Ressa: 2016 haben wir Dutertes brutalen Drogenkrieg aufs Korn genommen. Wir sind gegen die Straffreiheit der Regierung und auch gegen die Straffreiheit von Social Media, beziehungsweise des Silicon Vally zu Felde gezogen. Denn die Social Media Plattformen erlauben eine exponentielle Ausbreitung von Angriffen. Sie schreiben die Realität um. Sie spalten die Gesellschaft, indem derjenige, der rechts von der Mitte ist, weiter nach rechts gezogen wird. Und der, der links von der Mitte steht, wird in die andere Richtung radikalisiert. Am Ende ist es 'Wir gegen Die'. Das ist die Logik von Terroristen.

heise online: Sie wurden selbst zum Ziel von Attacken in den sozialen Medien….

Ressa: Die ersten Angriffe hingen mit einer Artikelserie zusammen, die unter anderem den Einfluss von Facebooks Algorithmus auf die Demokratie beleuchtete. Unter anderem haben wir recherchiert, dass 26 Fake Accounts insgesamt drei Millionen Accounts beeinflusst haben. Ich nenne die sozialen Medien seither eine 'Verhaltensänderungs-Maschinerie'. 2016 ging es los mit dem Hass gegen mich. Die Propaganda Maschine verbreitete, ich sei keine Journalistin, sondern eine Kriminelle. Am Anfang kann man noch lachen. Nachdem das millionenfach wiederholt wird, sagen die ersten Leute, vielleicht ist was dran, ich höre das dauernd. 2017 stimmt die Regierung mit ein. 2018 strengte sie elf Gerichtsverfahren gegen mich an. 2019 muss ich acht Mal Kaution hinterlegen, ich habe acht Strafverfahren am Hals. Und 2020 werde ich verurteilt. Die Realität wird umgeschrieben und die Technologie, die die Verantwortung als neuer Gatekeeper einfach ablehnt, hat dabei geholfen.

• • • • • • •

▶ Aufgaben
a: Schreiben Sie aus dem Interviewauszug mit Ressa wörtlich ab: Beginnen Sie bei den Worten „Ressa: 2016 haben“ und hören Sie nach den Worten „den sozialen Medien….“ auf.
b: Führen Sie den Interviewauszug mit Ressa im Anschluss an seinen letzten Satz weiter.

• • • • • • •

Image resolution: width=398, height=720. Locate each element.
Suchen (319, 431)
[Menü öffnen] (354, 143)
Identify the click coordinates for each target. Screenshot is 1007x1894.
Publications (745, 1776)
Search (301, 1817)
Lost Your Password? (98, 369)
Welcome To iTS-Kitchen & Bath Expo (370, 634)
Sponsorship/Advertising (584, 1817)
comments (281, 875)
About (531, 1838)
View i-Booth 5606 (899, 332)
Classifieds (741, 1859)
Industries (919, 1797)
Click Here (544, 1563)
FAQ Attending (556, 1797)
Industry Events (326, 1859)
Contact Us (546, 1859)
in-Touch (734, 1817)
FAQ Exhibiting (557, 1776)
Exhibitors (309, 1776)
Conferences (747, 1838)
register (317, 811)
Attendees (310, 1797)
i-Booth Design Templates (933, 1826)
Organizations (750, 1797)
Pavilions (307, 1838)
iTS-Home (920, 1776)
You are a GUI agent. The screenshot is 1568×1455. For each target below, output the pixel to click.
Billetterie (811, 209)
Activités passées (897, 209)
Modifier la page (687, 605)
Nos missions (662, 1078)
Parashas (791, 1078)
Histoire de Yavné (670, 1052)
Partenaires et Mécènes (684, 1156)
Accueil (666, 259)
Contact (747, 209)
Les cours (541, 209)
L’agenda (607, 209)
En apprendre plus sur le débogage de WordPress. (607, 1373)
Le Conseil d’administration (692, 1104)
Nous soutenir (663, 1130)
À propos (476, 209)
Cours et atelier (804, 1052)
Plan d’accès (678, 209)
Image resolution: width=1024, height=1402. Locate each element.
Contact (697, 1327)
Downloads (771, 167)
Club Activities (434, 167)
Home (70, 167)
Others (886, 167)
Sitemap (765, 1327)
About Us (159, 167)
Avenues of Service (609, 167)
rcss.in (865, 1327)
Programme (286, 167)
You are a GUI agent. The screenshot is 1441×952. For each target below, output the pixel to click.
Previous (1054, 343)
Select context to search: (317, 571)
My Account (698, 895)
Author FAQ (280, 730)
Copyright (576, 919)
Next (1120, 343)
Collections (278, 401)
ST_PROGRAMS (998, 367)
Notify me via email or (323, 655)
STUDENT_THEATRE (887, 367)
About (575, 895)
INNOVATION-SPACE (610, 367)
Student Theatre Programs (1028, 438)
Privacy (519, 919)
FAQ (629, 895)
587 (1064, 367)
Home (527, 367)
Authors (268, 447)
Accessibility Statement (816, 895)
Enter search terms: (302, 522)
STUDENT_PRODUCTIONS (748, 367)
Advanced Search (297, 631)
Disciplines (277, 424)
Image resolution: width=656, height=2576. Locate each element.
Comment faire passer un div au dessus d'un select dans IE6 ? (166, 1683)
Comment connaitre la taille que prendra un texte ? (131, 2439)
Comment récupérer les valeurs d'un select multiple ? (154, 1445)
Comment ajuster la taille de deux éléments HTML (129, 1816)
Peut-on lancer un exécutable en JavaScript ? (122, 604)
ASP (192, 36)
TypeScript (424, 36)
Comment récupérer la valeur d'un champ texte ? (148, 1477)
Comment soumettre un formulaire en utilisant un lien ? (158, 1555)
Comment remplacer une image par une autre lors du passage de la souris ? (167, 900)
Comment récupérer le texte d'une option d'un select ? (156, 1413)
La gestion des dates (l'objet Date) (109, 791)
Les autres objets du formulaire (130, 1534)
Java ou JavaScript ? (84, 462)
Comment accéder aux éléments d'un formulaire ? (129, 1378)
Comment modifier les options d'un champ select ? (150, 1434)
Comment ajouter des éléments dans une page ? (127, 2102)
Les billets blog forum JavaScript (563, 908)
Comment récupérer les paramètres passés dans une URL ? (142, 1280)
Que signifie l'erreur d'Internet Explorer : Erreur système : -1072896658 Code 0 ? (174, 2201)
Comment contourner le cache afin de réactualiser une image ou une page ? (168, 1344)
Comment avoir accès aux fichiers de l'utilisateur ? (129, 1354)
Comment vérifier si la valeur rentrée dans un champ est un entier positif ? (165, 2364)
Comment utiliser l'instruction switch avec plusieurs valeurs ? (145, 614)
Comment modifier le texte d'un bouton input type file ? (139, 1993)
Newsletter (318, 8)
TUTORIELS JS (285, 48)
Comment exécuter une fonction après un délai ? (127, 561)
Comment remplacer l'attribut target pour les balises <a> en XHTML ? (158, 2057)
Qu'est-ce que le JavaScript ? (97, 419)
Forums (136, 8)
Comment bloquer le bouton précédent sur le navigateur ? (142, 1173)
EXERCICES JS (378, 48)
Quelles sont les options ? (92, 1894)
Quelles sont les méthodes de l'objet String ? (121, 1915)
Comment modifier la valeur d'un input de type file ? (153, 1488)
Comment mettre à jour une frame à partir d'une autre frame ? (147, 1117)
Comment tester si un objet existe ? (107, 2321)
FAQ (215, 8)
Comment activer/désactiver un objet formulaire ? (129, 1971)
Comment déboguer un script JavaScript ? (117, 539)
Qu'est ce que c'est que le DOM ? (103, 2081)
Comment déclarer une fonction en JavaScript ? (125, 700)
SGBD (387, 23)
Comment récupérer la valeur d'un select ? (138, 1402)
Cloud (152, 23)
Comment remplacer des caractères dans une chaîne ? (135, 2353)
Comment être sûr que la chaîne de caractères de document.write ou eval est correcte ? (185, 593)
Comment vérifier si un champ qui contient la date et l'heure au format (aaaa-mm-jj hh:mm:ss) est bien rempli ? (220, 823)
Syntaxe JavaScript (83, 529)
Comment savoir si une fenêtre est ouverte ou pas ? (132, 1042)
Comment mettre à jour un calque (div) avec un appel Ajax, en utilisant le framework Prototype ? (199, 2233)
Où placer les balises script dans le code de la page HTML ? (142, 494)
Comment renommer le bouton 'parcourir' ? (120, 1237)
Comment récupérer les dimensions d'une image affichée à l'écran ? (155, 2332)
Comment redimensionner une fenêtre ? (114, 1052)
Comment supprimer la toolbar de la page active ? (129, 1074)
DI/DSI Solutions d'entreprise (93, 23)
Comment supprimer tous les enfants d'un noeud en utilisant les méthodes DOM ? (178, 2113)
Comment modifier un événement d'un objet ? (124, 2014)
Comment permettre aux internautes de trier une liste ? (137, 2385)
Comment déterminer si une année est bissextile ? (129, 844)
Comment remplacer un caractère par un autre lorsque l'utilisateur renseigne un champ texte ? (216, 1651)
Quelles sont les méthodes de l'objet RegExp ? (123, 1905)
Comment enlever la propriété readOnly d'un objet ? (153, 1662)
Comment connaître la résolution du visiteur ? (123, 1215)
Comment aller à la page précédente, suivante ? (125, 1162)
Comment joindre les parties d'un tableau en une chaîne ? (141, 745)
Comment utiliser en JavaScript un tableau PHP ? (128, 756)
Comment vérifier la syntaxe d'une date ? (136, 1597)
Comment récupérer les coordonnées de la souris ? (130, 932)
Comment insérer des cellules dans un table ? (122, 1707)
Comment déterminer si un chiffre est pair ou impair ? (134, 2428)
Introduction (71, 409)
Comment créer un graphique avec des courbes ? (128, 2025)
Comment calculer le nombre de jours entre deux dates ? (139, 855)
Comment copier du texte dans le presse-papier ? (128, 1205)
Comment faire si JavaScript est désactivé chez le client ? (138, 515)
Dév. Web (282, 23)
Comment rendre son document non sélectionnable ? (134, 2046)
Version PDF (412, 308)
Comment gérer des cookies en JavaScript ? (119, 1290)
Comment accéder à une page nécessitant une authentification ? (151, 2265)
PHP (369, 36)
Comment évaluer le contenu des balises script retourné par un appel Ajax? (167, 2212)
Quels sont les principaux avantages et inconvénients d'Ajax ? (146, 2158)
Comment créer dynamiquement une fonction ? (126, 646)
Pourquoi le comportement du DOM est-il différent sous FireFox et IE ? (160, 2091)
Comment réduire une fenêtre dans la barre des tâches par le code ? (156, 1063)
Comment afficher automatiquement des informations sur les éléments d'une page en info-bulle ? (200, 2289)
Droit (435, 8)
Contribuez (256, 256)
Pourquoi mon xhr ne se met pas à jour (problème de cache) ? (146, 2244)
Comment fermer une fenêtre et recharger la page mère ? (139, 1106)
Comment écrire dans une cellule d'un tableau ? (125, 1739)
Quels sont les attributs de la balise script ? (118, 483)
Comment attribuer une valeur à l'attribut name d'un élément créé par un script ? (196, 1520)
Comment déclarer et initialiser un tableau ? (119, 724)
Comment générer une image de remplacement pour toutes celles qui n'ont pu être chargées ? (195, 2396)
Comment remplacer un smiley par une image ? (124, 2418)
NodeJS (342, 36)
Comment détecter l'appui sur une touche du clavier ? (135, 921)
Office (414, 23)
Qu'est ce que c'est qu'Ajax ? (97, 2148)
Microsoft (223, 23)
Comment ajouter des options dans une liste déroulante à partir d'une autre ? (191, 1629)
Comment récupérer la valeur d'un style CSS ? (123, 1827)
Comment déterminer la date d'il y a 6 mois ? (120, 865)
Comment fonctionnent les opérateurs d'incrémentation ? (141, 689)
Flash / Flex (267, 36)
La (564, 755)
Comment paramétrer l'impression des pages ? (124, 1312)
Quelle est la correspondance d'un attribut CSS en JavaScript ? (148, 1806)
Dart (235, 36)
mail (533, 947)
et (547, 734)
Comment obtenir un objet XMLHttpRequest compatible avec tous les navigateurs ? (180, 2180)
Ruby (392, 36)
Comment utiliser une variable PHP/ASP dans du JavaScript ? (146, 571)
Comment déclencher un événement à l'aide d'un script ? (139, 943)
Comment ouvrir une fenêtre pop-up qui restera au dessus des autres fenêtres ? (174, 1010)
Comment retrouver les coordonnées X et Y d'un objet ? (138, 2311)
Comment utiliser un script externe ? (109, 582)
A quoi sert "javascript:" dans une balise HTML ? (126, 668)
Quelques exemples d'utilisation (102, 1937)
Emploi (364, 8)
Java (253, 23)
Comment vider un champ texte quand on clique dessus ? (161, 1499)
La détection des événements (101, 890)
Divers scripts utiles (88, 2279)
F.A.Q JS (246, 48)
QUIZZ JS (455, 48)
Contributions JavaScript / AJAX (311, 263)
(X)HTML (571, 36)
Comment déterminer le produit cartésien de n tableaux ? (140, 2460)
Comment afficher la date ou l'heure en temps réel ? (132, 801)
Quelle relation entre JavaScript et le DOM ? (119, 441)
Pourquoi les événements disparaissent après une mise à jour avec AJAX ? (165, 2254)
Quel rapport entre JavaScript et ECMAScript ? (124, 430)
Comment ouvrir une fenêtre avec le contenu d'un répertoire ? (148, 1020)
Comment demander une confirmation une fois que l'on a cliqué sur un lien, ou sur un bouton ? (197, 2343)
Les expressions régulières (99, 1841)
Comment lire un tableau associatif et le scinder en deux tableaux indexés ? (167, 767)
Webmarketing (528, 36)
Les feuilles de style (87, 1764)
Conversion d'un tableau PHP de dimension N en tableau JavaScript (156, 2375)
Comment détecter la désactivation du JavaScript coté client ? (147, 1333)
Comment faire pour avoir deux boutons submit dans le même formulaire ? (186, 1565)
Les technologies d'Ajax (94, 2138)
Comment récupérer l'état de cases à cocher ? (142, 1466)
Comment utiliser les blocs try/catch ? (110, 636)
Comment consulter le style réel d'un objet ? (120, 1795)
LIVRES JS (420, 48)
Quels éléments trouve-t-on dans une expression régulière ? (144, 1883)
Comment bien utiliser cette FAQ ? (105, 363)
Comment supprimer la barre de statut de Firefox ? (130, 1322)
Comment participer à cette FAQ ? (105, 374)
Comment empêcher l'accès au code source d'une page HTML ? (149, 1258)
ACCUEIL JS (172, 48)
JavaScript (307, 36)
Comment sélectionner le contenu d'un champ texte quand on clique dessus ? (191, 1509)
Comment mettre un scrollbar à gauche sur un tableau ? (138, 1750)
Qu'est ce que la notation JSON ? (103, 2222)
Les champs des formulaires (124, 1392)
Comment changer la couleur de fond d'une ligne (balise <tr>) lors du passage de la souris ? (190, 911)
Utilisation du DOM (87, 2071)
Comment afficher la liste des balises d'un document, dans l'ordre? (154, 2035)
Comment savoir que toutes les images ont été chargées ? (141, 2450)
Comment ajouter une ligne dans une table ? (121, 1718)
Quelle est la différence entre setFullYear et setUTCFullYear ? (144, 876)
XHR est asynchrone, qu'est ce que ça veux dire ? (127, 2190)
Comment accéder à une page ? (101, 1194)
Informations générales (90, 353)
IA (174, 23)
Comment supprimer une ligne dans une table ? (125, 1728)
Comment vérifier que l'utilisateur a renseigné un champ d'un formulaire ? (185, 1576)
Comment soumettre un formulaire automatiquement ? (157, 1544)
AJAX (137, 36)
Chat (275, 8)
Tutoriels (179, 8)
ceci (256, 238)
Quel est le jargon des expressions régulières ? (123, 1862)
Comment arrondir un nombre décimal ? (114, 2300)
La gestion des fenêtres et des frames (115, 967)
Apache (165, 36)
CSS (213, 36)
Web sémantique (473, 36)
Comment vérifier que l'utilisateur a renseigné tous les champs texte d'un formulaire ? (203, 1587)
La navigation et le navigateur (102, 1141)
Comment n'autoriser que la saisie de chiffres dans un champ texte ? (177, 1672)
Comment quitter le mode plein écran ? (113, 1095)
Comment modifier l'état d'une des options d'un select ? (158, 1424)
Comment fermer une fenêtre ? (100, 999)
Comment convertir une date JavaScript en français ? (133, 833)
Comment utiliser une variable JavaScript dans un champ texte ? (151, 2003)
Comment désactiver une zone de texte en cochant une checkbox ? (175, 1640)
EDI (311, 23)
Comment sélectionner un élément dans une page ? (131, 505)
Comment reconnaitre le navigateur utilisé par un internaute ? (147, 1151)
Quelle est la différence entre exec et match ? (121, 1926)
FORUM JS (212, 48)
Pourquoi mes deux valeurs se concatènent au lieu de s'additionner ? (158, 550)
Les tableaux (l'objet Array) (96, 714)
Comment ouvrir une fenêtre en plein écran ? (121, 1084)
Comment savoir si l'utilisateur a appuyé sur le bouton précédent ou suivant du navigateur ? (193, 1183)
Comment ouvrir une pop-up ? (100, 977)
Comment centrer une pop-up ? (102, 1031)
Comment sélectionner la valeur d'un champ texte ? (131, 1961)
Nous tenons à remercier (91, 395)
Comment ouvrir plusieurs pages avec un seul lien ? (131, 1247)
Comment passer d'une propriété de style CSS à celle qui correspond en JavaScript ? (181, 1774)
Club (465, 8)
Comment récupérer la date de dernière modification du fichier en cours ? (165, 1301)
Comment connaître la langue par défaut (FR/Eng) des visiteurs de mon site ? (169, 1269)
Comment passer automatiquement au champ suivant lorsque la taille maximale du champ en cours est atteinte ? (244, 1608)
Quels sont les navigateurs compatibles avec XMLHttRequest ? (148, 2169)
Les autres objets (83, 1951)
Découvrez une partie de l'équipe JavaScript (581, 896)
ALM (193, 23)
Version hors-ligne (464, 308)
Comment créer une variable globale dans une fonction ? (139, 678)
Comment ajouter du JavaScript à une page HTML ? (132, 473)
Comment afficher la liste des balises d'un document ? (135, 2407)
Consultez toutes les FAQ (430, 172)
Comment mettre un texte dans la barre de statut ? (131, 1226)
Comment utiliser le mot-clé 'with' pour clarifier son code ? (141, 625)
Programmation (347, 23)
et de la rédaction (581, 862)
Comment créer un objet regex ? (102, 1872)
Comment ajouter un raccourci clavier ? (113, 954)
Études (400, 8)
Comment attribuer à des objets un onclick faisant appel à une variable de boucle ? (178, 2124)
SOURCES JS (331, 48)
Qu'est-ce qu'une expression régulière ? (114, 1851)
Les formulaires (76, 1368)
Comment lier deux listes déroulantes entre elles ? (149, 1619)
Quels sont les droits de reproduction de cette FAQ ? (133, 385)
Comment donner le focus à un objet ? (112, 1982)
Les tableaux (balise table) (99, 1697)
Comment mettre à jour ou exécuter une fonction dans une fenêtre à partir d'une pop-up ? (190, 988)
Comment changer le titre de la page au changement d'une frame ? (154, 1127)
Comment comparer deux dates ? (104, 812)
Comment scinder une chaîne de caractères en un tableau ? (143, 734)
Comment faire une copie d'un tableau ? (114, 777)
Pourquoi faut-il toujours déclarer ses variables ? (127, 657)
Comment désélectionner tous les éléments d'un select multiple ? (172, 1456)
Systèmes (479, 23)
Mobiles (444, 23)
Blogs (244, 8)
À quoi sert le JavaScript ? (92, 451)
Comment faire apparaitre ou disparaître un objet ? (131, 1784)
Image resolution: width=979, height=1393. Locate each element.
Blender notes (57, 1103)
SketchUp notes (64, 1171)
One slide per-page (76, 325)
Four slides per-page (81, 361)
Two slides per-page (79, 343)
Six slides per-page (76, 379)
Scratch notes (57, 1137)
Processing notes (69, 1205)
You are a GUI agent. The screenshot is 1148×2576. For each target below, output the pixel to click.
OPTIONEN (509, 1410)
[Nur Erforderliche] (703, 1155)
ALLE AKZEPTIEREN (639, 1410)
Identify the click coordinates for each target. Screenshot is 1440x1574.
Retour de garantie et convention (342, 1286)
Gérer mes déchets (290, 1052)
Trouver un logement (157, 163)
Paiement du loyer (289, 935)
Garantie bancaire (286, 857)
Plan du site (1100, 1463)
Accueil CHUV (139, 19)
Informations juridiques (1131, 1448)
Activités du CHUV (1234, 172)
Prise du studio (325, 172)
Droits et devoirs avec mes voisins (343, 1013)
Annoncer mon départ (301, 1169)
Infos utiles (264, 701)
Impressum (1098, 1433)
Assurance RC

• • • • • • •

▶ Lösungen
a:
Ressa: 2016 haben wir Dutertes brutalen Drogenkrieg aufs Korn genommen. Wir sind gegen die Straffreiheit der Regierung und auch gegen die Straffreiheit von Social Media, beziehungsweise des Silicon Vally zu Felde gezogen. Denn die Social Media Plattformen erlauben eine exponentielle Ausbreitung von Angriffen. Sie schreiben die Realität um. Sie spalten die Gesellschaft, indem derjenige, der rechts von der Mitte ist, weiter nach rechts gezogen wird. Und der, der links von der Mitte steht, wird in die andere Richtung radikalisiert. Am Ende ist es 'Wir gegen Die'. Das ist die Logik von Terroristen.

heise online: Sie wurden selbst zum Ziel von Attacken in den sozialen Medien….

b:
heise online: Arbeitet Rappler immer noch als einer von zwei Fact Checking Partnern von Facebook auf den Philippinen?

Ressa: Ja.

heise online: Warum? Lassen sie sich da nicht mit dem Teufel ein?

Ressa: Das ist ein Dilemma. Facebook ist der größte Verbreitungskanal für Nachrichten. Eine News Organisation riskiert zwei Dinge, wenn sie nicht mehr mitmacht. Erstens, man verliert sein Distributionsnetz. Zweitens, als Fact Checking Partner können wir die Lügen noch bekämpfen. Wir machen uns zudem die Mühe, als Lügen erkannte Posts zu ihrem ursprünglichen Autor zurück zu verfolgen, um die Netzwerke kennen zu lernen, die diese Lügen verbreiten. Das kostet uns viel Zeit und wir machen eigentlich Facebooks Arbeit. Eigentlich müssten sie die Nutzer schützen. Ich habe erwartet, dass 2020 das Jahr der großen Abrechnung mit den Social Media Plattformen wird. Ursprünglich bin ich Journalistin geworden, weil Information Macht ist. Aber jetzt verbreitet der größte Nachrichtenkanal Lügen schneller als Fakten. Ohne Fakten keine Wahrheit. Das ist das Ende von Vertrauen. Wie sollen wir so die Demokratie erhalten? Ohne die Integrität von Wahlen? Es ist unmöglich.

heise online: Werden Sie von Facebook bezahlt?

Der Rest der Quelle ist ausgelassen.